Scaling TB's of data with Apache Spark and Scala DSL at Production
Since Apache Spark became one of the leading top Apache community project with Scala, Requirement of scala skillset changed drastically at global level. As entire Apache Spark framework has been written in scala from ground, it’s real pleasure to understand beauty of functional Scala DSL with Spark.
This talk is intent to present :
primary data structures (RDD, DataSet, Dataframe) usage in universal large scale data processing with Hbase (Data lake), Hive (Analytical Engine).
We will go through importance of physical data split up techniques such as Partition, Repartition, Coalesce in Scaling TB’s of data with ~17 billions of transactional data as a use case / case study.

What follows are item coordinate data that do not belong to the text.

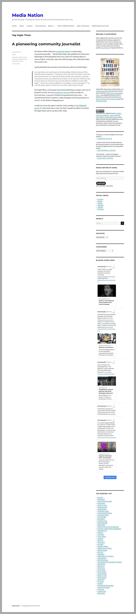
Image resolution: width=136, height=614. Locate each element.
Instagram (101, 209)
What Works (101, 593)
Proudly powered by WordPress (31, 606)
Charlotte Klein (102, 509)
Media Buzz (101, 554)
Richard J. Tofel (102, 576)
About (21, 26)
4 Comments (16, 63)
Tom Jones (101, 589)
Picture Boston (102, 572)
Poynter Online (102, 574)
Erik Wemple (101, 525)
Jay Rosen (100, 538)
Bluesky (100, 201)
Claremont (15, 57)
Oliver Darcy (101, 568)
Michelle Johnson (103, 560)
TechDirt (100, 583)
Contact (30, 26)
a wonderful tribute (63, 51)
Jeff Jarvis (100, 540)
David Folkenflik (102, 523)
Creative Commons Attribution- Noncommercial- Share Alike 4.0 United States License (108, 115)
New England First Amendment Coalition (110, 562)
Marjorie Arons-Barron (105, 548)
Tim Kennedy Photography (105, 585)
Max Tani (100, 552)
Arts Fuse (100, 497)
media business (17, 59)
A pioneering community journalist (46, 44)
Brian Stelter (101, 503)
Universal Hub (102, 591)
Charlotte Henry (102, 507)
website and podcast (102, 91)
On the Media (101, 570)
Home (14, 26)
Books (50, 26)
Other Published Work (65, 26)
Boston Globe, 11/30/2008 (105, 158)
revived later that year (62, 92)
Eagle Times (23, 57)
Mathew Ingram (102, 550)
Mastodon (101, 205)
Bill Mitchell (101, 499)
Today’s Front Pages (104, 587)
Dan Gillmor (101, 519)
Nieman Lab (101, 566)
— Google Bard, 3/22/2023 (104, 138)
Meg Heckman (102, 558)
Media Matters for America (105, 556)
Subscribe (101, 183)
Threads (100, 203)
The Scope (101, 581)
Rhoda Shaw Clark (17, 61)
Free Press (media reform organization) (109, 529)
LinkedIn (100, 207)
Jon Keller (100, 544)
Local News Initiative (115, 99)
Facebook (100, 199)
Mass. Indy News (83, 26)
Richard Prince (102, 578)
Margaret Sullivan (103, 546)
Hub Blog (100, 533)
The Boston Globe (101, 101)
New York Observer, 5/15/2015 (107, 150)
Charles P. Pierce (102, 505)
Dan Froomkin (102, 517)
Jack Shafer (101, 534)
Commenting (40, 26)
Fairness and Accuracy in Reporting (108, 527)
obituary (24, 59)
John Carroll (101, 542)
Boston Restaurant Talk (105, 501)
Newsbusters (101, 564)
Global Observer (102, 531)
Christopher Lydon (103, 511)
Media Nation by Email (100, 26)
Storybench (101, 580)
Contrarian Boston (103, 515)
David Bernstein (102, 521)
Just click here (105, 48)
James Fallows (102, 536)
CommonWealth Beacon (105, 513)
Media (14, 54)
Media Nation (27, 15)
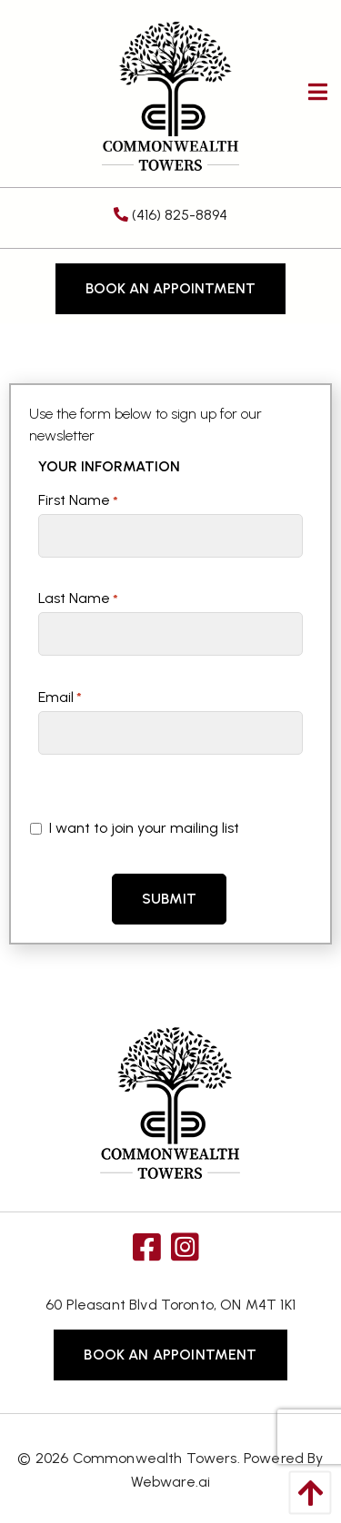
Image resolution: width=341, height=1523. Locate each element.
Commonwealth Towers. (156, 1458)
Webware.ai (171, 1481)
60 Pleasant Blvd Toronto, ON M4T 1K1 (170, 1304)
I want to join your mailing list (134, 827)
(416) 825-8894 (170, 214)
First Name (78, 500)
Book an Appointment (170, 288)
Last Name (78, 598)
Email (60, 697)
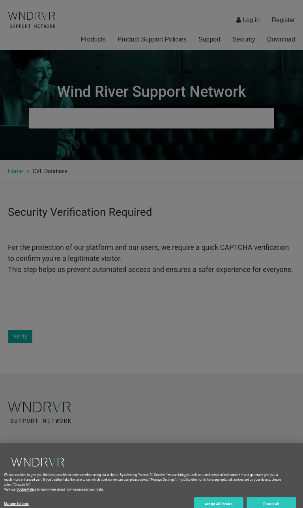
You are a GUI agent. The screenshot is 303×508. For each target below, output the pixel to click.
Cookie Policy (26, 498)
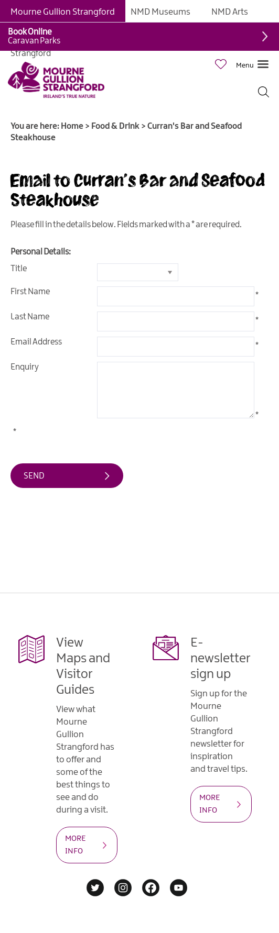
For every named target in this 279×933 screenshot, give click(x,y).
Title (18, 268)
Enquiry (24, 367)
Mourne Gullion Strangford (62, 12)
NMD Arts (229, 12)
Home (72, 126)
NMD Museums (160, 12)
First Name (30, 291)
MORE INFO (75, 845)
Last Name (29, 317)
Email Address (36, 342)
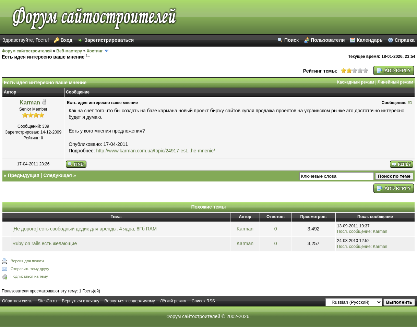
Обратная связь (17, 301)
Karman (30, 102)
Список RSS (203, 301)
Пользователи (328, 40)
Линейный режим (395, 82)
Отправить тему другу (30, 269)
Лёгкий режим (173, 301)
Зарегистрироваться (109, 40)
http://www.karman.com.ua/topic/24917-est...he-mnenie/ (155, 150)
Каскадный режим (355, 82)
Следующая (57, 175)
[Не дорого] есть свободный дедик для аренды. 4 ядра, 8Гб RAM (84, 228)
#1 (410, 102)
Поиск (291, 40)
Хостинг (95, 51)
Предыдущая (23, 175)
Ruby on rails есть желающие (44, 243)
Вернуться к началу (80, 301)
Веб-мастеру (69, 51)
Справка (405, 40)
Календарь (369, 40)
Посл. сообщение (354, 231)
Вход (67, 40)
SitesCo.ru (47, 301)
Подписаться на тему (29, 276)
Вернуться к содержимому (130, 301)
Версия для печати (27, 261)
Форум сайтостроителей (27, 51)
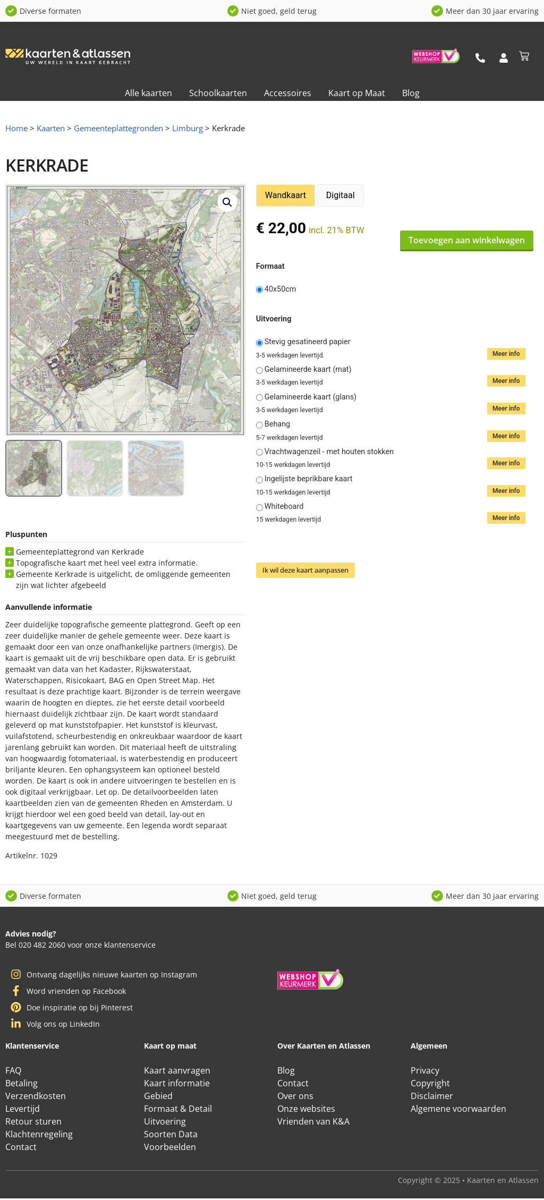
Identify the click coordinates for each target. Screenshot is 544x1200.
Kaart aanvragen (177, 1071)
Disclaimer (432, 1097)
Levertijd (22, 1110)
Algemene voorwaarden (458, 1110)
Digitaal (340, 195)
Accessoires (287, 93)
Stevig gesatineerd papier (308, 342)
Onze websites (306, 1110)
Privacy (425, 1071)
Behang (277, 424)
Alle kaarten (148, 93)
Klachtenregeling (39, 1135)
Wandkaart (285, 195)
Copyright (430, 1084)
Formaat (270, 266)
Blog (411, 93)
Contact (21, 1148)
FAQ (13, 1071)
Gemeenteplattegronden (118, 128)
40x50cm (280, 289)
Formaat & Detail (178, 1110)
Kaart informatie (177, 1084)
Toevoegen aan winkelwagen (467, 240)
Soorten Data (171, 1135)
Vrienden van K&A (313, 1122)
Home (16, 128)
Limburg (187, 128)
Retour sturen (33, 1122)
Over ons (295, 1097)
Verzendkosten (35, 1097)
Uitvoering (274, 319)
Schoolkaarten (218, 93)
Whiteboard (284, 506)
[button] (227, 202)
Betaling (21, 1084)
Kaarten (51, 128)
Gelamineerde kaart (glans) (310, 397)
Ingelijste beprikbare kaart (309, 479)
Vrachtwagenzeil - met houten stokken (329, 452)
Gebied (158, 1097)
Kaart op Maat (356, 93)
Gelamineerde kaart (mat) (308, 369)
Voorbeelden (170, 1148)
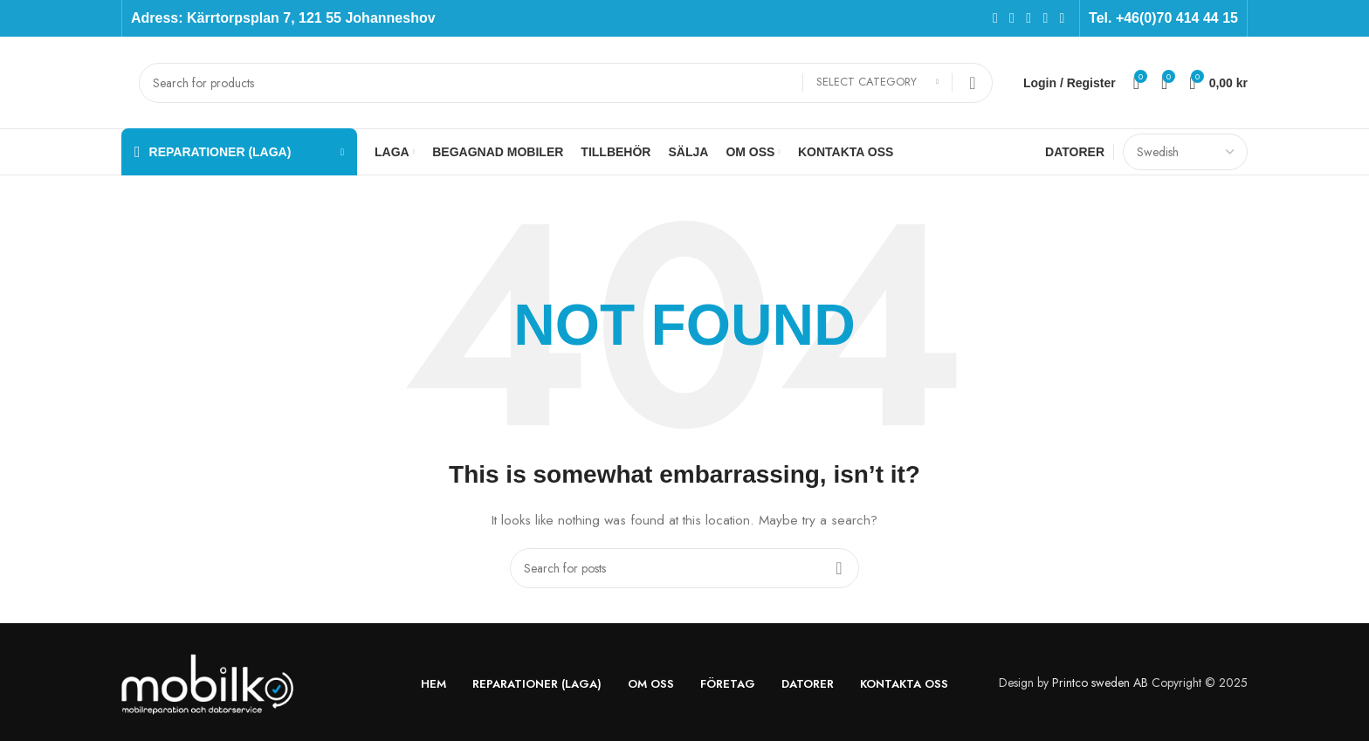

Also, We will understand crucial part and very interesting way of understanding parallel & concurrent distributed data processing – tuning memory, cache, Disk I/O, Leaking memory, Internal shuffle, spark executor, spark driver etc.
Session length
40 minutes
Language of the presentation
English
Target audience
Beginner: No need to have prior knowledge
Who is your session intended to
Who understands basic functional programming with scala or has understanding of Java.
Who understands concurrent programming or multithreading in Java / Scala.
Who has interest in distributed data processing and has keen interest in data scaling optimization.
Who has earlier worked in Big Data, Fast Data or has keen interest.
Speaker
CHETANKUMAR KHATRI
(Lead - Data Science at Accion labs.)